::: Supplied entries

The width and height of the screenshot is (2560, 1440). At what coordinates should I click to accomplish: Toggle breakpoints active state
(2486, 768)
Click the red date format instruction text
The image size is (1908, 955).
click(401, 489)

::::::

• Aim of the exercise
Print each of the lines above again, unchanged.

• Answer to this task
The width and height of the screenshot is (2560, 1440). At what coordinates should I click to accomplish: Toggle breakpoints active state
(2486, 768)
Click the red date format instruction text
The image size is (1908, 955).
click(401, 489)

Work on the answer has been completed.